Problem to solve -> Output all records precisely as written.

┌─ Excerpted records

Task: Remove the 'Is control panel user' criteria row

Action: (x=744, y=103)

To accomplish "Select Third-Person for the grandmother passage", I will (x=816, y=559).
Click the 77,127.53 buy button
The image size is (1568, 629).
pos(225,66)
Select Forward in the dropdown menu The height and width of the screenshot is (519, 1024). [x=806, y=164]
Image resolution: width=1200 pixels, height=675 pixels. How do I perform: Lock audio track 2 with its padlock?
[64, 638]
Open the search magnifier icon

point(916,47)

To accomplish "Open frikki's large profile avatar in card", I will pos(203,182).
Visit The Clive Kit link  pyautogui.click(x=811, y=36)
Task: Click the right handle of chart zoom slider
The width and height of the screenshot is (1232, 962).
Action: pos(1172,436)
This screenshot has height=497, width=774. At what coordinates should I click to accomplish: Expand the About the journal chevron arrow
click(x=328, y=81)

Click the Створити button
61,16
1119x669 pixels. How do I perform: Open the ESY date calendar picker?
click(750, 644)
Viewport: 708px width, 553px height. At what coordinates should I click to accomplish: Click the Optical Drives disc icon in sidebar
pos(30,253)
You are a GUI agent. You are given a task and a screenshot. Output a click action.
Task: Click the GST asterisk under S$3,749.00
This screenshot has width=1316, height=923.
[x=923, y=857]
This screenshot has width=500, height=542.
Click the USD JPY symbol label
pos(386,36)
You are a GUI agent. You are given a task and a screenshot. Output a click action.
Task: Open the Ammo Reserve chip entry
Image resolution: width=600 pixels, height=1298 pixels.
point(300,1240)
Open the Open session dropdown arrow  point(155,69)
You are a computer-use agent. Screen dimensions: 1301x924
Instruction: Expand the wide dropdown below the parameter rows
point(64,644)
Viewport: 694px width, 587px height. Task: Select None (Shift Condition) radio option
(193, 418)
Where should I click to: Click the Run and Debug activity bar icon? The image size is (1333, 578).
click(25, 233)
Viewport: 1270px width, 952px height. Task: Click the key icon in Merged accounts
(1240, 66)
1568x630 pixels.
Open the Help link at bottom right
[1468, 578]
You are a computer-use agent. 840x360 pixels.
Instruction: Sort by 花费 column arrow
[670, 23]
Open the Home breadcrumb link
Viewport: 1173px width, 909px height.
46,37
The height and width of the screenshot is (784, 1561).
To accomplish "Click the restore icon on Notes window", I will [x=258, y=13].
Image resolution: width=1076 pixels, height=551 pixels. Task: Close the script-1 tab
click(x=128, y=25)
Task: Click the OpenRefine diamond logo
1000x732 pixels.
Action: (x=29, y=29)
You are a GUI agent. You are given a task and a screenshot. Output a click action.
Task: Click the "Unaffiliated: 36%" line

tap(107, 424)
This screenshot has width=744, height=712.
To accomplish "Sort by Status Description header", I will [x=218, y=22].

└─

Solution ->
Task: Remove the 'Is control panel user' criteria row

Action: (x=744, y=103)

To accomplish "Select Third-Person for the grandmother passage", I will (x=816, y=559).
Click the 77,127.53 buy button
The image size is (1568, 629).
pos(225,66)
Select Forward in the dropdown menu The height and width of the screenshot is (519, 1024). [x=806, y=164]
Image resolution: width=1200 pixels, height=675 pixels. How do I perform: Lock audio track 2 with its padlock?
[64, 638]
Open the search magnifier icon

point(916,47)

To accomplish "Open frikki's large profile avatar in card", I will pos(203,182).
Visit The Clive Kit link  pyautogui.click(x=811, y=36)
Task: Click the right handle of chart zoom slider
The width and height of the screenshot is (1232, 962).
Action: pos(1172,436)
This screenshot has height=497, width=774. At what coordinates should I click to accomplish: Expand the About the journal chevron arrow
click(x=328, y=81)

Click the Створити button
61,16
1119x669 pixels. How do I perform: Open the ESY date calendar picker?
click(750, 644)
Viewport: 708px width, 553px height. At what coordinates should I click to accomplish: Click the Optical Drives disc icon in sidebar
pos(30,253)
You are a GUI agent. You are given a task and a screenshot. Output a click action.
Task: Click the GST asterisk under S$3,749.00
This screenshot has width=1316, height=923.
[x=923, y=857]
This screenshot has width=500, height=542.
Click the USD JPY symbol label
pos(386,36)
You are a GUI agent. You are given a task and a screenshot. Output a click action.
Task: Open the Ammo Reserve chip entry
Image resolution: width=600 pixels, height=1298 pixels.
point(300,1240)
Open the Open session dropdown arrow  point(155,69)
You are a computer-use agent. Screen dimensions: 1301x924
Instruction: Expand the wide dropdown below the parameter rows
point(64,644)
Viewport: 694px width, 587px height. Task: Select None (Shift Condition) radio option
(193, 418)
Where should I click to: Click the Run and Debug activity bar icon? The image size is (1333, 578).
click(25, 233)
Viewport: 1270px width, 952px height. Task: Click the key icon in Merged accounts
(1240, 66)
1568x630 pixels.
Open the Help link at bottom right
[1468, 578]
You are a computer-use agent. 840x360 pixels.
Instruction: Sort by 花费 column arrow
[670, 23]
Open the Home breadcrumb link
Viewport: 1173px width, 909px height.
46,37
The height and width of the screenshot is (784, 1561).
To accomplish "Click the restore icon on Notes window", I will [x=258, y=13].
Image resolution: width=1076 pixels, height=551 pixels. Task: Close the script-1 tab
click(x=128, y=25)
Task: Click the OpenRefine diamond logo
1000x732 pixels.
Action: (x=29, y=29)
You are a GUI agent. You are given a task and a screenshot. Output a click action.
Task: Click the "Unaffiliated: 36%" line

tap(107, 424)
This screenshot has width=744, height=712.
To accomplish "Sort by Status Description header", I will [x=218, y=22].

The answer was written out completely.